CONSIGNES:
A. D'après l'extrait fourni, pourquoi Faith accepte-t-elle la proposition de la riche Nigériane ? Répondez en une à trois phrases.
B. Veuillez convertir en liste JSON de chaînes les lignes placées sous l'extrait, de celle qui contient « Where should I click to: Click the sort » jusqu'à la dernière, une chaîne par ligne et sans les lignes vides.

EXTRAIT FOURNI:
Dans « Le Silence du juju », la journaliste Armandine Penna et la dessinatrice Diane Morel nous proposent avec humanité une histoire dans un monde particulièrement inhumain. Cette enquête journalistique au long cours, transformée en bande dessinée, nous raconte le parcours de Faith, une jeune femme victime de la traite nigériane. Cette fiction, inspirée de faits réels est le résultat, selon les propres mots l’auteure, d’une « obsession journalistique » qui a commencé il y a plus de 20 ans, lorsqu’elle était correspondante à Tanger. Elle y avait rencontré des migrantes nigérianes en partance pour l’Europe.
Le Silence du juju : un pacte démoniaque
L’histoire nous plonge dans la vie de Faith, une adolescente de 16 ans vivant à Benin City, au Nigeria. Pour soutenir sa famille, elle quitte l’école et donne un coup de main à sa tante dans un salon de coiffure. C’est là qu’elle rencontre une riche Nigériane de retour d’Europe qui lui propose de payer son voyage jusqu’en France et de lui trouver un travail. Bien que consciente de la nature de ce travail, Faith accepte, guidée par son envie d’une vie meilleure et sa volonté d’aider financièrement sa famille.

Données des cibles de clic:
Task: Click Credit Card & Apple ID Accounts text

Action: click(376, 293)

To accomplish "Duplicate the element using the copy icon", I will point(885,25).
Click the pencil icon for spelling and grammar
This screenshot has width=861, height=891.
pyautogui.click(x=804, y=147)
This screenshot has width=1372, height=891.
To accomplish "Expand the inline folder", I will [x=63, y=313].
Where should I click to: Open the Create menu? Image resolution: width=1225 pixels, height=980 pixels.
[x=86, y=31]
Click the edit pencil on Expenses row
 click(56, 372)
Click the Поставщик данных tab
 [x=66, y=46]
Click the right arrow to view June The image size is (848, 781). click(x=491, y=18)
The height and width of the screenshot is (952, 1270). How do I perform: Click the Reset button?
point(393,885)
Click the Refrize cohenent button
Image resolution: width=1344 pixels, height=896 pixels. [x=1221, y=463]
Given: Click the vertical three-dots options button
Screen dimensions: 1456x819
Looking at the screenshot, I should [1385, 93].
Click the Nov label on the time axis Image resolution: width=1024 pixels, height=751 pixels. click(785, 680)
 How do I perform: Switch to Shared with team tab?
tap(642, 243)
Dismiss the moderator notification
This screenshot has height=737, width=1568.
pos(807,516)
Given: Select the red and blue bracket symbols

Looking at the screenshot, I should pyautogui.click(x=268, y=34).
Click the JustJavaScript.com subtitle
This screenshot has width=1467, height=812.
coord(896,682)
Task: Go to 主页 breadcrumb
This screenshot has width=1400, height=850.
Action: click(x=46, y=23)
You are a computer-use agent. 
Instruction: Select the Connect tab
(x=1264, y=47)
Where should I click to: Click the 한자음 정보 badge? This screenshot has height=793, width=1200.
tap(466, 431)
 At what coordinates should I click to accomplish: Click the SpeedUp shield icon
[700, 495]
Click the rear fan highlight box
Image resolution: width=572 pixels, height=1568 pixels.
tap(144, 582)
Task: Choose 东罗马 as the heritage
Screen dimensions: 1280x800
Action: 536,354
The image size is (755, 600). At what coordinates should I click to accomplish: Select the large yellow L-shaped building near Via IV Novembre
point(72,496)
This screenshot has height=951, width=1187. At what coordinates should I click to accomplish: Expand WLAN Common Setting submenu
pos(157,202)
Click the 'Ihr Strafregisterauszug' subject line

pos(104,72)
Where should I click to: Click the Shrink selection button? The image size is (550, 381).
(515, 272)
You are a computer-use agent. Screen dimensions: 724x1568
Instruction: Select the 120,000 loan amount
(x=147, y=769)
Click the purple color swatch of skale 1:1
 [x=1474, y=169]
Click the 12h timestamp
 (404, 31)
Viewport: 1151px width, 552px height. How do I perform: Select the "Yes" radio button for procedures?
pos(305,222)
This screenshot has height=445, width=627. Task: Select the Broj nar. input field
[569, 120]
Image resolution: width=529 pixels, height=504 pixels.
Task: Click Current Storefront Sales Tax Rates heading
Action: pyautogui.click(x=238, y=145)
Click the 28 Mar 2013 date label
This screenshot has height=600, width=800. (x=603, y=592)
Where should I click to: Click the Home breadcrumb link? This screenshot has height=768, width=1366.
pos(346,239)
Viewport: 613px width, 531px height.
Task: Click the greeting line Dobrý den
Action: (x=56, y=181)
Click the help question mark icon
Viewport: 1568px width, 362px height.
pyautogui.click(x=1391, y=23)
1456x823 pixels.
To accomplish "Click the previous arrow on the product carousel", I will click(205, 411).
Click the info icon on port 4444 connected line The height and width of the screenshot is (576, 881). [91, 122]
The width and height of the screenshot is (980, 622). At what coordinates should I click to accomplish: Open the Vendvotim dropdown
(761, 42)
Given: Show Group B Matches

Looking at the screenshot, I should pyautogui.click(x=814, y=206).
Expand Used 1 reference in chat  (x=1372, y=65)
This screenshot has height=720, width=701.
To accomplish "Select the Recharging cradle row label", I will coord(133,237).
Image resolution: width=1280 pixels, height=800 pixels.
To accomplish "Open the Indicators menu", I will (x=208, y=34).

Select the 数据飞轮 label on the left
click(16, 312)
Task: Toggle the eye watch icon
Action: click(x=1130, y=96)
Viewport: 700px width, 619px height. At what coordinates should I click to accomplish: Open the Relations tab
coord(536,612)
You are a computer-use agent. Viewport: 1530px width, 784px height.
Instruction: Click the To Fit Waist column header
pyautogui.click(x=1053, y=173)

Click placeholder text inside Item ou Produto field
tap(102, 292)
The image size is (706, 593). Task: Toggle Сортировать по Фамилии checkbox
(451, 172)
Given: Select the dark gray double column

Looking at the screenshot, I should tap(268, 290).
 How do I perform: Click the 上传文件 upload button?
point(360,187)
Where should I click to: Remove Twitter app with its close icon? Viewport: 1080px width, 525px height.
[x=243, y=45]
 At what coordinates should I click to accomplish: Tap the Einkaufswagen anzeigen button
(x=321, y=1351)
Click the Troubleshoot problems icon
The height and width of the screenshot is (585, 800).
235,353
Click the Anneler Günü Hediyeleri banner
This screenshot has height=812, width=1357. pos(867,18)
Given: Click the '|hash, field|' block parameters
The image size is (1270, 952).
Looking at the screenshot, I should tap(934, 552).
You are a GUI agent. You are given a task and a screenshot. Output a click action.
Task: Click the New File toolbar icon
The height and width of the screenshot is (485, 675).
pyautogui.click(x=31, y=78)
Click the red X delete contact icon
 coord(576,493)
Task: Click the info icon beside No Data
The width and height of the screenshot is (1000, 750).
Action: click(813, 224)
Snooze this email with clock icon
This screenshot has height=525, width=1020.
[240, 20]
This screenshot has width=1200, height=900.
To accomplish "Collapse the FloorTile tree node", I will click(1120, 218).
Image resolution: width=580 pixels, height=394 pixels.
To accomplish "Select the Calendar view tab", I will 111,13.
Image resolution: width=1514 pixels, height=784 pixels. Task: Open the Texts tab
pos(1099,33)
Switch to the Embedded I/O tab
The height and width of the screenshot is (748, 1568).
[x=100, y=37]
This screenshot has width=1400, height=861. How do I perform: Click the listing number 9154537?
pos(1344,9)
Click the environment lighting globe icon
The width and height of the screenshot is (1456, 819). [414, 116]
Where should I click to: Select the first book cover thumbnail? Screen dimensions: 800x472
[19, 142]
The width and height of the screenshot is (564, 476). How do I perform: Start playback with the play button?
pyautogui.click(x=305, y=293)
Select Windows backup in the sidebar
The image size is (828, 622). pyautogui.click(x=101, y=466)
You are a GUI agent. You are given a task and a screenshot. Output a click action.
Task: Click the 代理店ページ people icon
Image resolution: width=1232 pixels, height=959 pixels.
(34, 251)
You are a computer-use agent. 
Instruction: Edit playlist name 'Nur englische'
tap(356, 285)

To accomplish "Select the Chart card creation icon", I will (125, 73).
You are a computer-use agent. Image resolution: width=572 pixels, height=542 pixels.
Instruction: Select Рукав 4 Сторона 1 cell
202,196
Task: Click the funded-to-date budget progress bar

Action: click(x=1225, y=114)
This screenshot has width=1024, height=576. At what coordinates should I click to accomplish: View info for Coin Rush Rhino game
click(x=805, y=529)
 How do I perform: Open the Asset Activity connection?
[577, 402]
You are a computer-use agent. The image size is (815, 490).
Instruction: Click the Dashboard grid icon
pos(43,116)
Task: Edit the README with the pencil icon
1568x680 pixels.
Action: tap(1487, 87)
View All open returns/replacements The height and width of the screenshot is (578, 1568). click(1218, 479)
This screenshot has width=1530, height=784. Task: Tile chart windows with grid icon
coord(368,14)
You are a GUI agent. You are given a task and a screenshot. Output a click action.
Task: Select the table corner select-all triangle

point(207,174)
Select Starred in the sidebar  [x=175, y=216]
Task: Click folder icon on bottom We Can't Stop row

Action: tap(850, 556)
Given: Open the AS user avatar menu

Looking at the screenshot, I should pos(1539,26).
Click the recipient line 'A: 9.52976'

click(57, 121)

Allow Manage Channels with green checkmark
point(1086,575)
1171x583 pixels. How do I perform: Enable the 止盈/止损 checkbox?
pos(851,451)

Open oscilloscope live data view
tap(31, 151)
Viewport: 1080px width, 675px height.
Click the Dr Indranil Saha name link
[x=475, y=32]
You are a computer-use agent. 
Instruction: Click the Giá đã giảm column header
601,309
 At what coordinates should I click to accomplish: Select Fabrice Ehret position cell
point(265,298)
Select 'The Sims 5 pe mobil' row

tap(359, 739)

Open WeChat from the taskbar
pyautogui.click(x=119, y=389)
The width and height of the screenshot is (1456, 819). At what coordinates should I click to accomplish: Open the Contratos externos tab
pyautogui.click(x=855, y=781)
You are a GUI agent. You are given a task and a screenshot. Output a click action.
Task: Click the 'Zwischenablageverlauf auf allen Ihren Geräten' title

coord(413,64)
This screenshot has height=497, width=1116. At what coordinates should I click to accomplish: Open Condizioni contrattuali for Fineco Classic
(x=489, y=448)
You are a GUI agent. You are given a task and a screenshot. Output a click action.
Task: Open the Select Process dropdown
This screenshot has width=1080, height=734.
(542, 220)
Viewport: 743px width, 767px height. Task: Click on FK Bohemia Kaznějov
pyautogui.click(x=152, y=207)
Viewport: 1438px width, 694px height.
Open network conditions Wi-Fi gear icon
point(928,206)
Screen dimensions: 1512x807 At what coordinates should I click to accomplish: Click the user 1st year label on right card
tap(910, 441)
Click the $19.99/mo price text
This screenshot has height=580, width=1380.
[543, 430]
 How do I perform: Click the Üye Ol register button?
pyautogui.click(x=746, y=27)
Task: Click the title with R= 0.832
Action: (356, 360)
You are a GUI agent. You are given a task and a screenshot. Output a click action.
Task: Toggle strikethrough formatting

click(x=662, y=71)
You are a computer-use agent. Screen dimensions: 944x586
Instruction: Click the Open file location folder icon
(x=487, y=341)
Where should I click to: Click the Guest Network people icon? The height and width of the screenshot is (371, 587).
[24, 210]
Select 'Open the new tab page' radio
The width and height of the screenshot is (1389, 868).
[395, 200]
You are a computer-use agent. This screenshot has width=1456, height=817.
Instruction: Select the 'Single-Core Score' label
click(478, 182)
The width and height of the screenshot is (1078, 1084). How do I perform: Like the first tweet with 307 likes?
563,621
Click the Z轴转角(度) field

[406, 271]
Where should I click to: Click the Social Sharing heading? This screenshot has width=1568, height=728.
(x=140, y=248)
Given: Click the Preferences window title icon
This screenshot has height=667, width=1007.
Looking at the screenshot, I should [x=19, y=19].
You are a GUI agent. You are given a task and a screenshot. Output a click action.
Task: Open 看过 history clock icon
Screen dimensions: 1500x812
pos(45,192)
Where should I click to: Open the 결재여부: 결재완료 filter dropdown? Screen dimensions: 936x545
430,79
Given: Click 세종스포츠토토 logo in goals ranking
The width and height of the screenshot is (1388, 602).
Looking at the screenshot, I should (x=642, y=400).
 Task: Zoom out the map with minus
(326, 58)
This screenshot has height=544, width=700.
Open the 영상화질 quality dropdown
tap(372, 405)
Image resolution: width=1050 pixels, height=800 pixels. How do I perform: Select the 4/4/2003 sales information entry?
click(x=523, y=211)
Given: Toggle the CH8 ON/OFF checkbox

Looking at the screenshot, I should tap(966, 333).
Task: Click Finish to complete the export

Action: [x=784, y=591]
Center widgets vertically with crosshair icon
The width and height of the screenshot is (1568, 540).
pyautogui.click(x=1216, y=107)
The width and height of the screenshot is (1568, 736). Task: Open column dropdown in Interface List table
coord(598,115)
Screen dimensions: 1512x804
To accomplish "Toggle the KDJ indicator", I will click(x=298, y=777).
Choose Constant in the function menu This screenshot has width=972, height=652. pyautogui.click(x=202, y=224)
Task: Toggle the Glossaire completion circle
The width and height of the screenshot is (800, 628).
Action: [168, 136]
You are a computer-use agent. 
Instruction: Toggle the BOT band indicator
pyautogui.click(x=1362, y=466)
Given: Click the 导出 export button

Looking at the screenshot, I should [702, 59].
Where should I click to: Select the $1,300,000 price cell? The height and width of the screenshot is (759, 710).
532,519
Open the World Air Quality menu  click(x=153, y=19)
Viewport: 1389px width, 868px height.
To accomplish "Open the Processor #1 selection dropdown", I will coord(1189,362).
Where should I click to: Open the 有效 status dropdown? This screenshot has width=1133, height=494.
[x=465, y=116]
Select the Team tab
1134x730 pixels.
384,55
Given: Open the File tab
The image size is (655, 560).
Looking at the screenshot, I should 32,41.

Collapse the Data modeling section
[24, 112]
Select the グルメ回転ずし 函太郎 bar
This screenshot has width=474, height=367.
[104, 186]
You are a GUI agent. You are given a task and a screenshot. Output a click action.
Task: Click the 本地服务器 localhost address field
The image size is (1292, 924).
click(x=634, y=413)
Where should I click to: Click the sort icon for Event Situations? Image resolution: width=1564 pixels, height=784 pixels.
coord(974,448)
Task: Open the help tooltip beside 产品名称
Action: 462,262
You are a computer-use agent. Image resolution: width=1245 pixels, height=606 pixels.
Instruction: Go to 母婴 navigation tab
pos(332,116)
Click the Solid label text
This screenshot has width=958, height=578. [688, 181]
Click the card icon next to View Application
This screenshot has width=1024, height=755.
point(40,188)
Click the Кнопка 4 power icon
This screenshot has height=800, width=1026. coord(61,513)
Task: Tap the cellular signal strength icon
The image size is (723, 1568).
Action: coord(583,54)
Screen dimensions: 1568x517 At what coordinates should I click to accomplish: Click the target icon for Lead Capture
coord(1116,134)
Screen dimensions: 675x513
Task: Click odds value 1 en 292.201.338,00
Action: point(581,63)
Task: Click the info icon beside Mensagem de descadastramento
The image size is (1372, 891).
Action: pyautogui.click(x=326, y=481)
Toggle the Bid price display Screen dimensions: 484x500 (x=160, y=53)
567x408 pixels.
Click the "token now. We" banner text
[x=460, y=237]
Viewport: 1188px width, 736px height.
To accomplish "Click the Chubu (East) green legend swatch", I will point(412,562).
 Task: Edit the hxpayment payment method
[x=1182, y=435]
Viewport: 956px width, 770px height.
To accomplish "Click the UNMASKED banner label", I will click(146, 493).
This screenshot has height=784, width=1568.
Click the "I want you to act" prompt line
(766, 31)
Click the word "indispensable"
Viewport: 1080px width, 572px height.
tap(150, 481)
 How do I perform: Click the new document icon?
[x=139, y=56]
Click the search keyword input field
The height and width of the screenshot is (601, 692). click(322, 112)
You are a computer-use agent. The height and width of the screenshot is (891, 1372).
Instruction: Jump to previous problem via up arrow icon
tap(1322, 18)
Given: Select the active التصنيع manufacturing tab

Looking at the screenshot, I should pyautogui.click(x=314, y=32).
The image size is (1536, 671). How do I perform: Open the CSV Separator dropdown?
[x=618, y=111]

CORRIGÉ DES EXERCICES:
A. Faith accepte parce qu'elle veut une vie meilleure et qu'elle souhaite aider financièrement sa famille. Elle le fait tout en étant consciente de la nature du travail proposé.

B.
[
  "Where should I click to: Click the sort icon for Event Situations? Image resolution: width=1564 pixels, height=784 pixels.",
  "coord(974,448)",
  "Task: Open the help tooltip beside 产品名称",
  "Action: 462,262",
  "You are a computer-use agent. Image resolution: width=1245 pixels, height=606 pixels.",
  "Instruction: Go to 母婴 navigation tab",
  "pos(332,116)",
  "Click the Solid label text",
  "This screenshot has width=958, height=578. [688, 181]",
  "Click the card icon next to View Application",
  "This screenshot has width=1024, height=755.",
  "point(40,188)",
  "Click the Кнопка 4 power icon",
  "This screenshot has height=800, width=1026. coord(61,513)",
  "Task: Tap the cellular signal strength icon",
  "The image size is (723, 1568).",
  "Action: coord(583,54)",
  "Screen dimensions: 1568x517 At what coordinates should I click to accomplish: Click the target icon for Lead Capture",
  "coord(1116,134)",
  "Screen dimensions: 675x513",
  "Task: Click odds value 1 en 292.201.338,00",
  "Action: point(581,63)",
  "Task: Click the info icon beside Mensagem de descadastramento",
  "The image size is (1372, 891).",
  "Action: pyautogui.click(x=326, y=481)",
  "Toggle the Bid price display Screen dimensions: 484x500 (x=160, y=53)",
  "567x408 pixels.",
  "Click the \"token now. We\" banner text",
  "[x=460, y=237]",
  "Viewport: 1188px width, 736px height.",
  "To accomplish \"Click the Chubu (East) green legend swatch\", I will point(412,562).",
  " Task: Edit the hxpayment payment method",
  "[x=1182, y=435]",
  "Viewport: 956px width, 770px height.",
  "To accomplish \"Click the UNMASKED banner label\", I will click(146, 493).",
  "This screenshot has height=784, width=1568.",
  "Click the \"I want you to act\" prompt line",
  "(766, 31)",
  "Click the word \"indispensable\"",
  "Viewport: 1080px width, 572px height.",
  "tap(150, 481)",
  " How do I perform: Click the new document icon?",
  "[x=139, y=56]",
  "Click the search keyword input field",
  "The height and width of the screenshot is (601, 692). click(322, 112)",
  "You are a computer-use agent. The height and width of the screenshot is (891, 1372).",
  "Instruction: Jump to previous problem via up arrow icon",
  "tap(1322, 18)",
  "Given: Select the active التصنيع manufacturing tab",
  "Looking at the screenshot, I should pyautogui.click(x=314, y=32).",
  "The image size is (1536, 671). How do I perform: Open the CSV Separator dropdown?",
  "[x=618, y=111]"
]